Miała być... szarlotka, ale w końcu wybór padł na bułeczki drożdżowe z musem jabłkowym. Odbiegłam więc od tradycyjnych powideł, którymi zazwyczaj nadziewam bułeczki. Przepis znalazłam kiedyś w jakiejś kulinarnej gazetce, dziś wypróbowałam po raz pierwszy i nie żałuję 😊
Bułeczki wyszły pyszne, mięciutkie, maślane. Polecam gorąco!
Składniki: (na ok 10 bułeczek)
Ciasto:
- 2.5 szklanki mąki pszennej
- 10 g świeżych drożdży
- 3 łyżki cukru cukru
- 1 jajko (plus 1 do posmarowanie bułeczek)
- 1/4 szklanki oleju
- ½ szklanki ciepłego mleka
- szczypta soli
Nadzienie:
Kruszonka:
10 dkg cukru
10-15 dkg masła prawdziwego
20 dkg mąki
Wykonanie:
Drożdże mieszamy z odrobiną cukru i mleka. Odstawiamy pod przykryciem w ciepłe miejsce do rośnięcia na około 10 minut. Pozostałe mleko mieszamy z tłuszczem, resztą cukru i solą. Gdy trochę przestygnie dodajemy do niego jajko.Mąkę przesiewamy do dużej miski i dodajemy do niej podrośnięte drożdże.

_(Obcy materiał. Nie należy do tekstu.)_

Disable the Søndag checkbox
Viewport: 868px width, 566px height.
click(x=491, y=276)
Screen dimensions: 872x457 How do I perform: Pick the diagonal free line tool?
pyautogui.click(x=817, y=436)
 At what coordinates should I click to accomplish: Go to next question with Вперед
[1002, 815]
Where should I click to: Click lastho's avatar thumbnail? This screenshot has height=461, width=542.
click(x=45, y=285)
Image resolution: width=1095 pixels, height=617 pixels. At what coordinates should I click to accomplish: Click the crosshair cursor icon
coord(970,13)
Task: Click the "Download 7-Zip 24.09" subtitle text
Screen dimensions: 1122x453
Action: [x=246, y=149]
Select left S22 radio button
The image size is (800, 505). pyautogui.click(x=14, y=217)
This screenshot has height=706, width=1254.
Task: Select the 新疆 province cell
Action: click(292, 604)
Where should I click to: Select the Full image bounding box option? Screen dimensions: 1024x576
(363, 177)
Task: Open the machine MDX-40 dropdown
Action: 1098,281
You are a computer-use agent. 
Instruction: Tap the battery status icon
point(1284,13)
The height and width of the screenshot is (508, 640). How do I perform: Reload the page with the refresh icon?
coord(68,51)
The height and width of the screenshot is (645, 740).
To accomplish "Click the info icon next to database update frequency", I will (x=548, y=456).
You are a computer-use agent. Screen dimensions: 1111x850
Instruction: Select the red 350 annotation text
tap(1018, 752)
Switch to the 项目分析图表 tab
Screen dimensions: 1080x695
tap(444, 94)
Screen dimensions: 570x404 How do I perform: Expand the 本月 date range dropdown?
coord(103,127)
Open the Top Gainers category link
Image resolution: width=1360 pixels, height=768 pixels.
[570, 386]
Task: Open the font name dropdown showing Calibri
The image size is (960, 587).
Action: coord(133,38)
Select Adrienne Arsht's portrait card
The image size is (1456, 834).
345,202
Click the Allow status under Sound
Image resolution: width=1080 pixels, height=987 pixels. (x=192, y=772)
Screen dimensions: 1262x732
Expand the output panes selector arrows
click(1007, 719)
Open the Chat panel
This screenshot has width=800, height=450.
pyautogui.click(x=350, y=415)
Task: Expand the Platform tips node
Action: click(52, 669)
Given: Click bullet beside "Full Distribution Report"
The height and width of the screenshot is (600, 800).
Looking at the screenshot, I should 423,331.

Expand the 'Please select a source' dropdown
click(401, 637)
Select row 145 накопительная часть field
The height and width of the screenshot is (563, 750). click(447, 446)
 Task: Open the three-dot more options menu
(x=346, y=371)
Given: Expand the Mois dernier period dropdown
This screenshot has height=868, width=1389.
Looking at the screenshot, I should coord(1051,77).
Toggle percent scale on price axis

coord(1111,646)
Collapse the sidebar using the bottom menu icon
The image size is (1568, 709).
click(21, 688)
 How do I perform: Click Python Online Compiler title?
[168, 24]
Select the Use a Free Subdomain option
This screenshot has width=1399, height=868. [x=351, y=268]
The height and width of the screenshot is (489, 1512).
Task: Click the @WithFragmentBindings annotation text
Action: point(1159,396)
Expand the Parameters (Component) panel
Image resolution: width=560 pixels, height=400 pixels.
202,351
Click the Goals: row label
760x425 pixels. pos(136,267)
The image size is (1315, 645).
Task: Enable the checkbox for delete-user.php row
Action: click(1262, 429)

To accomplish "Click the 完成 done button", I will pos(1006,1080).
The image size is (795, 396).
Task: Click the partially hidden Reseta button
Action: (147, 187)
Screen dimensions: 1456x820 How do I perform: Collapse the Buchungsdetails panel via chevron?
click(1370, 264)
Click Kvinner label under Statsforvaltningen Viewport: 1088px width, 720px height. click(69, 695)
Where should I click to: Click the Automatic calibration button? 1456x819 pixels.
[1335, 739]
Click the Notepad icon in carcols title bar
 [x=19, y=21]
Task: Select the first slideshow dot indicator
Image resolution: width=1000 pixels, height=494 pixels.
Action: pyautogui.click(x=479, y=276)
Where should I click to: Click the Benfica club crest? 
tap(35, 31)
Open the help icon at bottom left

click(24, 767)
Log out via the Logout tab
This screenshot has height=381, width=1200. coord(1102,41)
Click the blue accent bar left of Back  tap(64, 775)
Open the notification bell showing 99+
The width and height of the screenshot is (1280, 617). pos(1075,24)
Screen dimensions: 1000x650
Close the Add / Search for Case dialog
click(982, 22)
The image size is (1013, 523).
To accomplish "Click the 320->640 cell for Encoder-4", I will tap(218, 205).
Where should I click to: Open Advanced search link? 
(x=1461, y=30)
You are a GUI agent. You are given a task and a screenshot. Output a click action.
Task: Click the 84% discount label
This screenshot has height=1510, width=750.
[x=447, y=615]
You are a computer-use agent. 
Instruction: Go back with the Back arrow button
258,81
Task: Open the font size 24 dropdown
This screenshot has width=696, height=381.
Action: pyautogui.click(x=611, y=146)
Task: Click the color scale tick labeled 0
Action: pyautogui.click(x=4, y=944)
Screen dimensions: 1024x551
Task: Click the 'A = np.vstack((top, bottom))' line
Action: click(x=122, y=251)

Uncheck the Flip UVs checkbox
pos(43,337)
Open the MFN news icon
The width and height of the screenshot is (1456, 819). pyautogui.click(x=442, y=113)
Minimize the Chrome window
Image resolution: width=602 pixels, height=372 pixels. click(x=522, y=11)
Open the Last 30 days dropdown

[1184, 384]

Dolewamy mleko z tłuszczem, cukrem i solą. Wyrabiamy gładkie ciasto ręcznie lub przy użyciu miksera po czym odstawiamy w cieple na około 1-1,5 godziny. Ja z reguły używam do tego celu piekarnika nastawionego na minimum.Wyrośnięte ciasto dzielimy na około 10 porcji. Każdą rozwałkowujemy i na środek nakładamy porcję musu jabłkowego. Zaklejamy. Odstawiamy na 20 minut do ponownego wyrośnięcia. Podrośnięte bułki smarujemy roztrzepanym jajkiem i posypujemy kruszonką. Pieczemy je przez około 20 minut w piekarniku nagrzanym do 185 °C.